WORK TO BE COMPLETED -> Could you set down the rows below word for word, from the line containing "The width and height of the screenshot is (390, 719)." through the last row?

==== RECORDS TO USE ====

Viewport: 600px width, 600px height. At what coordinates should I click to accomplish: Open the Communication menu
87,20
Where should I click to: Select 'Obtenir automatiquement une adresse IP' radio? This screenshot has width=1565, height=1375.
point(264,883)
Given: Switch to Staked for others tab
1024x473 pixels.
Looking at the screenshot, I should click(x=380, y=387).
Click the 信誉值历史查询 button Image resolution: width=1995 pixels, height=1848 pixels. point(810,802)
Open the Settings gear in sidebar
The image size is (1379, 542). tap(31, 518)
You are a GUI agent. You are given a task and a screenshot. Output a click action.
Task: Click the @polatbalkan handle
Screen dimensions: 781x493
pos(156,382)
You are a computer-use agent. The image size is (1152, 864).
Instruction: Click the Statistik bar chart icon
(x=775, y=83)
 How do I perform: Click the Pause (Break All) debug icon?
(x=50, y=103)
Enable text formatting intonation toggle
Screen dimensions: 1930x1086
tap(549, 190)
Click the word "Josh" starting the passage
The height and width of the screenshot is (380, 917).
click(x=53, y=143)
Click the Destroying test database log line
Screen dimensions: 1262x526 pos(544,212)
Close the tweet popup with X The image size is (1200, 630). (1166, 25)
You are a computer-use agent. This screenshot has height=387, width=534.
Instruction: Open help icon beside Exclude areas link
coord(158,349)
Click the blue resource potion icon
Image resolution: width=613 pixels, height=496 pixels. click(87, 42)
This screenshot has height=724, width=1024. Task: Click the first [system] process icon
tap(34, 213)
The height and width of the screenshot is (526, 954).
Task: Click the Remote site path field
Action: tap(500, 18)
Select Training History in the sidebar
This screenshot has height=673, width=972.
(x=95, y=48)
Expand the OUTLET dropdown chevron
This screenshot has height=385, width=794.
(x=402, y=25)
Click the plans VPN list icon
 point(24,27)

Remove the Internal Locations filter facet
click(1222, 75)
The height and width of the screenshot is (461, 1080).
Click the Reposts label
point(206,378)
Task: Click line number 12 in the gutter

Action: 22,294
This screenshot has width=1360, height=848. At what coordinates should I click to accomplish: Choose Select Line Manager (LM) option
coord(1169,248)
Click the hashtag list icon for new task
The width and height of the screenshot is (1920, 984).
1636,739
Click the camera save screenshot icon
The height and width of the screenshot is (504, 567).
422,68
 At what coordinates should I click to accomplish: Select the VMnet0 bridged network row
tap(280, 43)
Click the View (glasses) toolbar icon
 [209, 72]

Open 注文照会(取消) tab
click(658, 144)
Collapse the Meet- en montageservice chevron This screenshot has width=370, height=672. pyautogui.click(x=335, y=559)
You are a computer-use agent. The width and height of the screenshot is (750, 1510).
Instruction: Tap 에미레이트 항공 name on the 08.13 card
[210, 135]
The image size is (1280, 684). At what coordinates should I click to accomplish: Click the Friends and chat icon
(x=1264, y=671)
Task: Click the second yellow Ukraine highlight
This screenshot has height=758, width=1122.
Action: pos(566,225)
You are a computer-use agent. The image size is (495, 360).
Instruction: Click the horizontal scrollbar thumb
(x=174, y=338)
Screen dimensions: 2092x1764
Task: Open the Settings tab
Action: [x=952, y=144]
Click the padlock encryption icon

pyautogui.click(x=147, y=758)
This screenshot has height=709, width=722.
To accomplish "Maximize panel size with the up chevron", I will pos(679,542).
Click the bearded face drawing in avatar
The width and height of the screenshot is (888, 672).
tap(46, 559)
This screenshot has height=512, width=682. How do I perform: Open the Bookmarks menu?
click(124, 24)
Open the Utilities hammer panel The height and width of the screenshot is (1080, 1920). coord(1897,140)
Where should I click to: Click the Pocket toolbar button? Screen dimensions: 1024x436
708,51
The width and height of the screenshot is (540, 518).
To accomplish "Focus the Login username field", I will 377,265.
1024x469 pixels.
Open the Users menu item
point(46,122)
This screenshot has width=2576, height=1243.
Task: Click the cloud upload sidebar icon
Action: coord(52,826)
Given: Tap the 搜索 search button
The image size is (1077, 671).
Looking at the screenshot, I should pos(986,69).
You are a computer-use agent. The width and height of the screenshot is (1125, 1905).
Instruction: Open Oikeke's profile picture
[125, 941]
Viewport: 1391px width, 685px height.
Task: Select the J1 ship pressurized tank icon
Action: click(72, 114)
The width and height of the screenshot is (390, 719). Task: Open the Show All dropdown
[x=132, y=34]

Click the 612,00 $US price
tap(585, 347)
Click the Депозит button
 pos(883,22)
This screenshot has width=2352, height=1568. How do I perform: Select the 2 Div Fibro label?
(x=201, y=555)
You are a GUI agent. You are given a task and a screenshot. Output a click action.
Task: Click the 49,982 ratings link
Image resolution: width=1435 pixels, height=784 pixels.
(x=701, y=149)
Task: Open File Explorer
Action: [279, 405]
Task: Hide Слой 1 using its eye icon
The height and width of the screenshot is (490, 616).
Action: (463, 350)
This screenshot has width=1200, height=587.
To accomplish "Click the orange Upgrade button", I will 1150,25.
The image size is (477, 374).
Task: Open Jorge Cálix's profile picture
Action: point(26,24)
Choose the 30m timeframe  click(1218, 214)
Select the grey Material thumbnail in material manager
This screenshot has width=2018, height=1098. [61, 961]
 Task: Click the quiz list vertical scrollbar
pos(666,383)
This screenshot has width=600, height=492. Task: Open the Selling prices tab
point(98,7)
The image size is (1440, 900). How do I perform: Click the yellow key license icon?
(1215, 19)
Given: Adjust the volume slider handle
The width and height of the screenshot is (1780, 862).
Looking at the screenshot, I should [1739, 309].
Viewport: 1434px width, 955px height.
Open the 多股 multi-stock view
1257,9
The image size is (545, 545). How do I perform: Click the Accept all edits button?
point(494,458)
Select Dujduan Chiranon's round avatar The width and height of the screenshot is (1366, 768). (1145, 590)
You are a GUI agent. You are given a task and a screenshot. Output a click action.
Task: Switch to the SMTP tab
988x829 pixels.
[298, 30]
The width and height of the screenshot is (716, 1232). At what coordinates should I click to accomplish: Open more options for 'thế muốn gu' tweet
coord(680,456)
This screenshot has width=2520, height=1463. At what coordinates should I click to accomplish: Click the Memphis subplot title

====

EXPECTED OUTPUT ->
The width and height of the screenshot is (390, 719). Task: Open the Show All dropdown
[x=132, y=34]

Click the 612,00 $US price
tap(585, 347)
Click the Депозит button
 pos(883,22)
This screenshot has width=2352, height=1568. How do I perform: Select the 2 Div Fibro label?
(x=201, y=555)
You are a GUI agent. You are given a task and a screenshot. Output a click action.
Task: Click the 49,982 ratings link
Image resolution: width=1435 pixels, height=784 pixels.
(x=701, y=149)
Task: Open File Explorer
Action: [279, 405]
Task: Hide Слой 1 using its eye icon
The height and width of the screenshot is (490, 616).
Action: (463, 350)
This screenshot has width=1200, height=587.
To accomplish "Click the orange Upgrade button", I will 1150,25.
The image size is (477, 374).
Task: Open Jorge Cálix's profile picture
Action: point(26,24)
Choose the 30m timeframe  click(1218, 214)
Select the grey Material thumbnail in material manager
This screenshot has width=2018, height=1098. [61, 961]
 Task: Click the quiz list vertical scrollbar
pos(666,383)
This screenshot has width=600, height=492. Task: Open the Selling prices tab
point(98,7)
The image size is (1440, 900). How do I perform: Click the yellow key license icon?
(1215, 19)
Given: Adjust the volume slider handle
The width and height of the screenshot is (1780, 862).
Looking at the screenshot, I should [1739, 309].
Viewport: 1434px width, 955px height.
Open the 多股 multi-stock view
1257,9
The image size is (545, 545). How do I perform: Click the Accept all edits button?
point(494,458)
Select Dujduan Chiranon's round avatar The width and height of the screenshot is (1366, 768). (1145, 590)
You are a GUI agent. You are given a task and a screenshot. Output a click action.
Task: Switch to the SMTP tab
988x829 pixels.
[298, 30]
The width and height of the screenshot is (716, 1232). At what coordinates should I click to accomplish: Open more options for 'thế muốn gu' tweet
coord(680,456)
This screenshot has width=2520, height=1463. At what coordinates should I click to accomplish: Click the Memphis subplot title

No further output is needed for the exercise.